Le chef du Bloc québécois, Yves-François Blanchet, a joint sa voix à celle d’Elizabeth May, chef du Parti vert, pour annoncer la « mort du pétrole » et s’opposer à tout soutien financier du gouvernement fédéral à ce secteur présentement bien mal en point.

Yvan Cliche Yvan Cliche
Fellow, Centre de recherches et d’études internationales de l’Université de Montréal (CERIUM)

Après les enjeux sanitaires liés à la COVID-19, l’industrie du pétrole est probablement celle qui a attiré le plus l’attention, notamment dans les milieux économiques et financiers.

À raison. La chute spectaculaire, historique, du prix du baril, qui a même viré au négatif, est une première. Et elle a attisé la volonté des militants pro-climat et des énergies renouvelables pour que cette crise constitue le chant du cygne pour cette industrie ciblée (à raison) comme la principale responsable des émissions de gaz à effet de serre.

Or, même en appliquant les mesures les plus contraignantes en faveur du climat, l’Agence internationale de l’énergie rappelle que le pétrole sera encore parmi nous… en 2050. Et au-delà.

En effet, même si la communauté internationale se mobilise comme jamais après la crise sanitaire pour atteindre les objectifs de l’Accord de Paris sur le climat (2015), le monde produira encore presque 70 millions de barils de pétrole par jour en 2050, contre plus de 100 millions présentement.

Pourquoi ? On associe souvent le pétrole à l’automobile. Or, le pétrole est aussi l’énergie du transport lourd, des camions, des bateaux, des avions.

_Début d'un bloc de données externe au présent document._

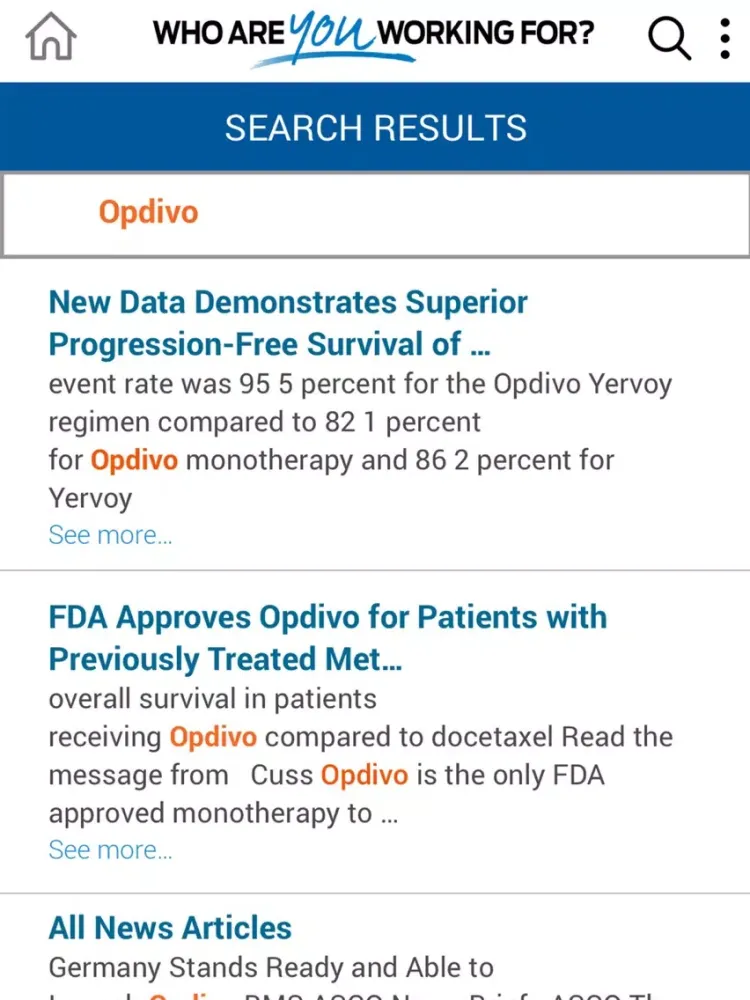The image size is (750, 1000).
Task: Tap the 'regimen compared to 82 1 percent' line
Action: (x=264, y=422)
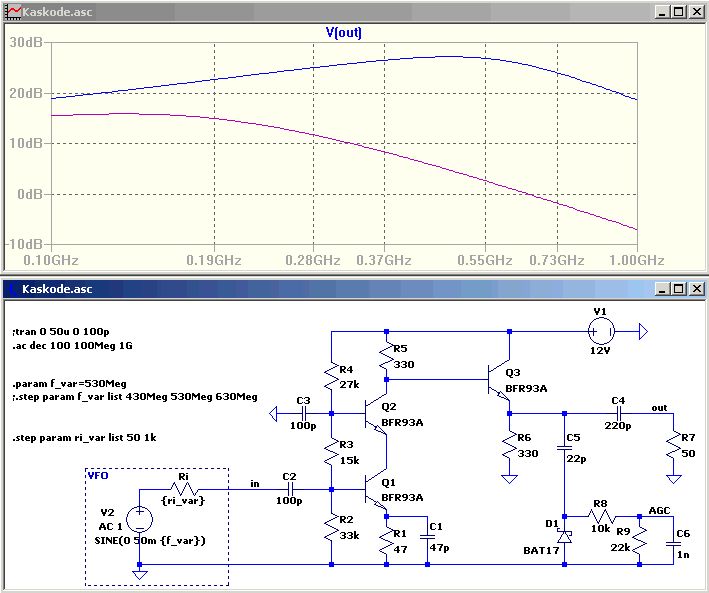
Task: Click the plot window's waveform title icon
Action: [x=12, y=11]
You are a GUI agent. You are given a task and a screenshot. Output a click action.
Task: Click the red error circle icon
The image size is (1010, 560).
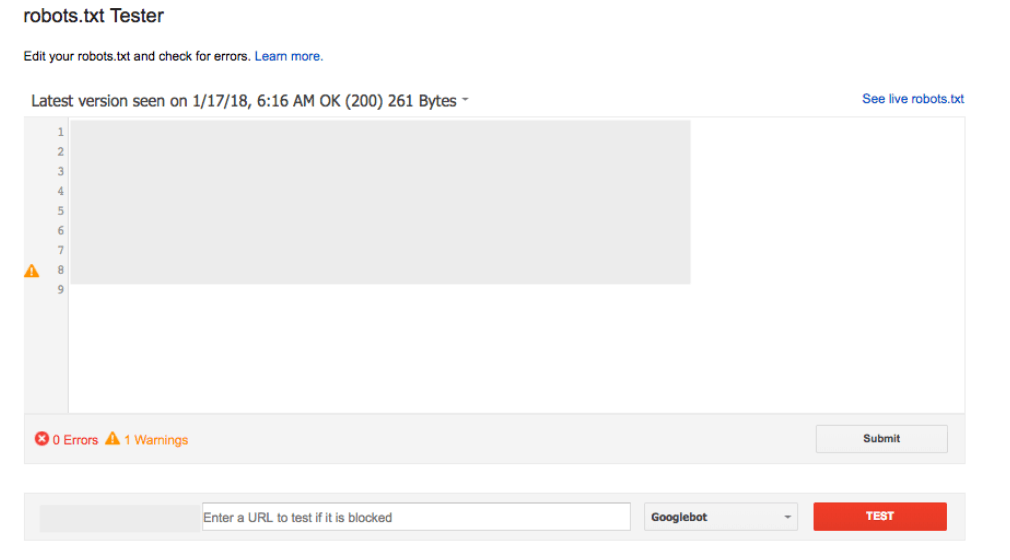click(42, 439)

Si l’électricité a maintenant pris une place, croissante, dans le secteur des véhicules individuels, elle n’a pas encore pris une position prometteuse similaire dans le transport lourd, loin de là.

Le pétrole est aussi utilisé en pétrochimie, une activité qui devrait assurer le tiers de sa croissance d’ici 2050.

Il y a aussi la population mondiale, qui est en hausse : on prédit plus de 10 milliards d’habitants dans 30 ans.

Et les pays en développement ont encore un long chemin à parcourir pour assurer à leur population un accès à la mobilité et un accès à l’énergie.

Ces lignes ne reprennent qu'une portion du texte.